La modica quantità di religione
di Massimo Introvigne (il Giornale, 21 dicembre 2003)
La Rivoluzione pensò per un momento di potere cancellare la religione con il Terrore. La resistenza cattolica – nella sua forma anche militare, in Vandea e altrove – indusse Napoleone a più miti consigli, e al Concordato. Ma, nel momento in cui riapriva le chiese, Napoleone pensava di sorvegliarle, secondo la formula: dietro ogni vescovo un prefetto, dietro ogni parroco un capo della gendarmeria. Ho fatto in tempo a conoscere, tanti anni fa e da bambino, una vecchissima zia che, giovane suora in un ordine francese, era stata esiliata dalle leggi contro le congregazioni religiose di inizio Novecento. Mi raccontava la storia – se non vera, come si dice, bene inventata – di un capo della polizia che a un presidente del consiglio preoccupato per l’afflusso di treni di pellegrini a Lourdes rispose, volendo fare sfoggio di latino: “Non si preoccupi, eccellenza, omne trinum est perfectum, in ogni treno viaggia un prefetto”.
La coppia prefetto-vescovo, però, vale soltanto se una religione è organizzata su base territoriale e gerarchica come la Chiesa cattolica. Napoleone impose la stessa struttura ai protestanti, e inventò perfino un altro unicum francese, il Concistoro, una vera “Chiesa ebraica” organizzata (e sorvegliata) secondo il modello cattolico.

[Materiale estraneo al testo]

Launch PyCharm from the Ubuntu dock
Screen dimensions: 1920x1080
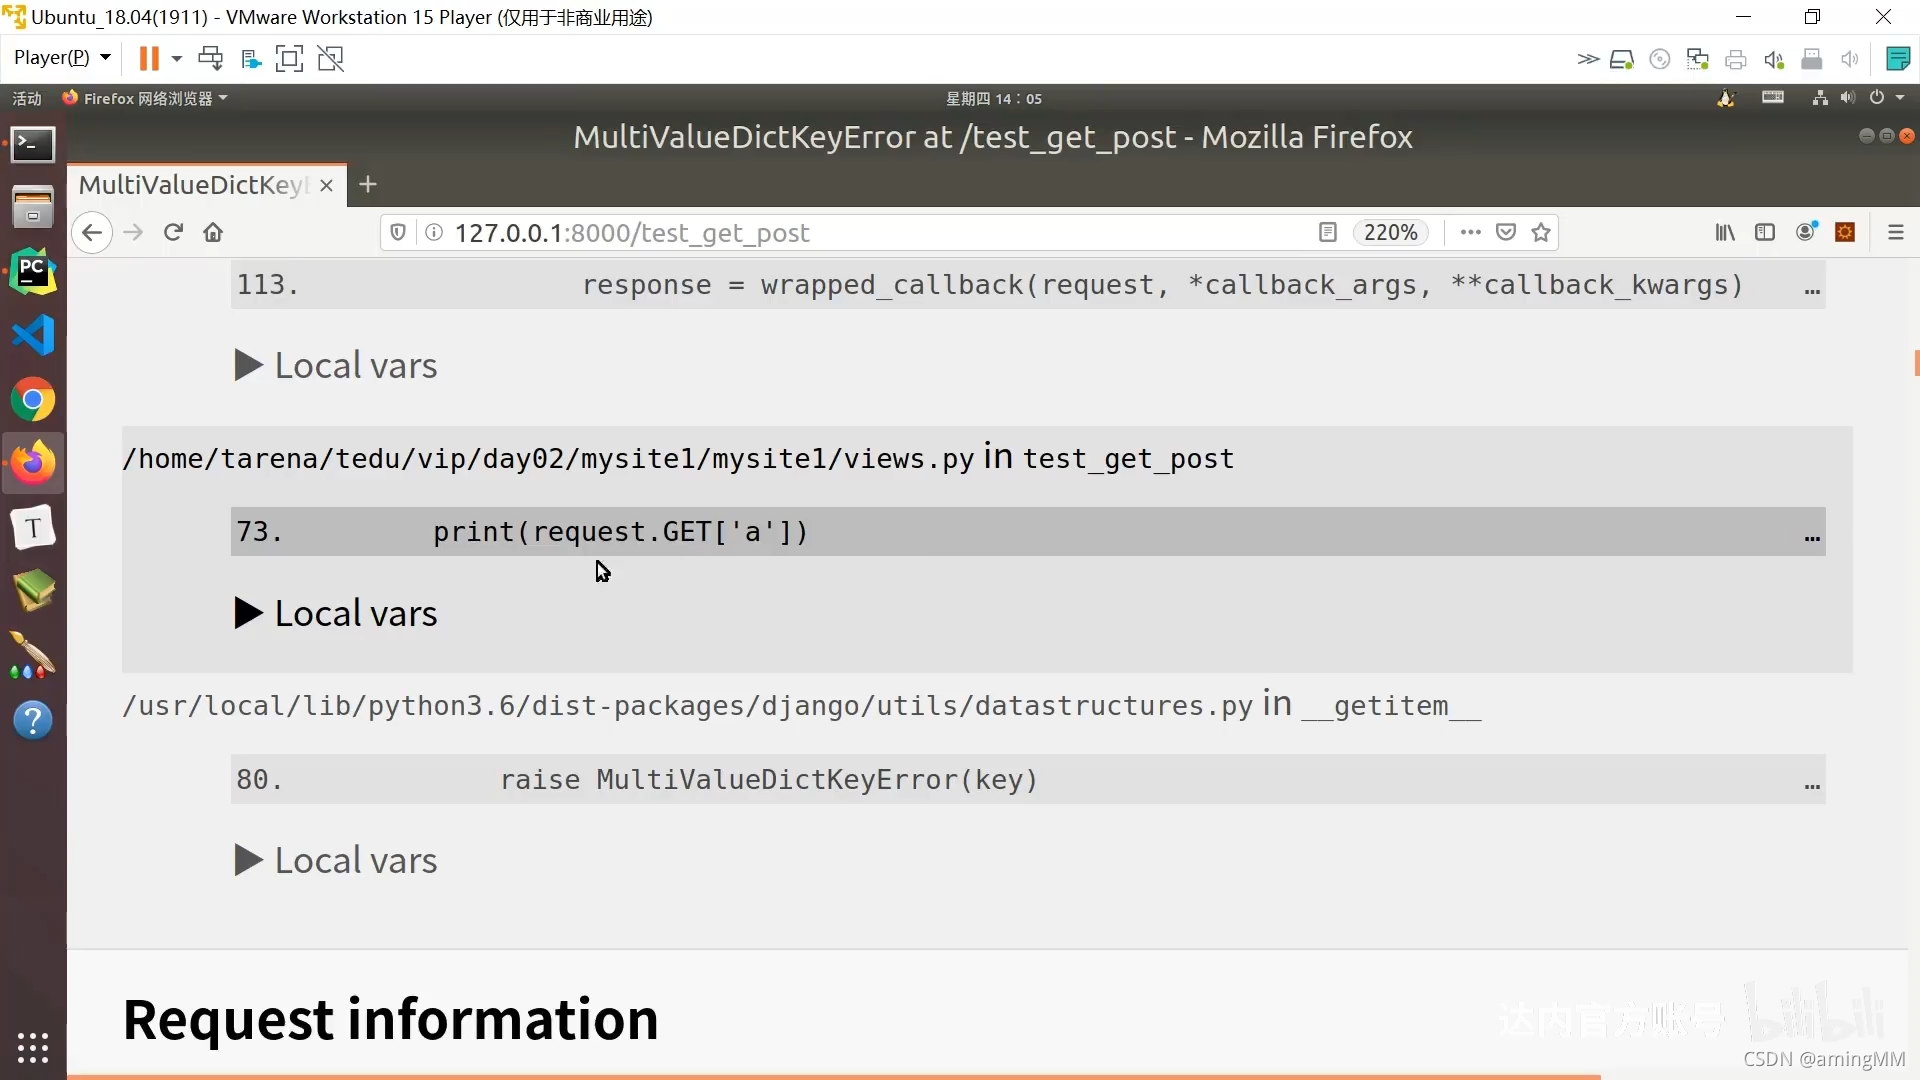(x=33, y=271)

Ma da qualche anno il modello della laïcité è in crisi, perché sono arrivate religioni che non sono organizzate su base territoriale, non hanno “vescovi” né “parroci”. Sono le cosiddette “sette” (una parola che, in Francia, copre tutte le piccole forme religiose che non si riconoscono nel modello della laïcité) e i musulmani. Dichiarando pubblicamente di “non volersi prendere per Napoleone”, Chirac ha tentato di fare per i musulmani precisamente quello che Bonaparte fece per gli ebrei: inventare una “Chiesa islamica” chiamata Consiglio Francese del Culto Musulmano, nel quale però (ci dicono i sondaggi) la maggior parte dei musulmani francesi, membri di una religione ostinatamente orizzontale e senza gerarchie, non si riconosce. La laïcité, infine, è in crisi perché poggiava su valori comuni (la patria, la famiglia, l’esercito) che oggi sono assai meno condivisi. Se non fosse in crisi, del resto, non si nominerebbero commissioni per rilanciarla.
Le crisi, si sa, generano fondamentalismi. La crisi della laïcité ha generato un “fondamentalismo laicista” che prima se l’è presa con le “sette” (legge del 30 maggio 2001), preparando gli strumenti per mettere fuorilegge decine di piccoli gruppi, ora con i musulmani. La legge sul velo manda un segnale: o accettate la religione della laïcité o non siete veri francesi. Che molti daranno la seconda risposta, e saranno regalati dallo Stato al fondamentalismo, forse non è entrato totalmente nel conto delle previsioni. La laïcité tollera la religione? Sì, se si tratta di modica quantità (altrimenti si è “settari”), per uso personale (se la si mostra sulla scena pubblica si è “fondamentalisti”) e anche “non terapeutico” (si veda la severità dei documenti sulle “sette” contro le “religioni di guarigione”, accusate di lesa medicina). La Francia libertaria e antiproibizionista, quando si tratta di religione, ci propone il più severo proibizionismo.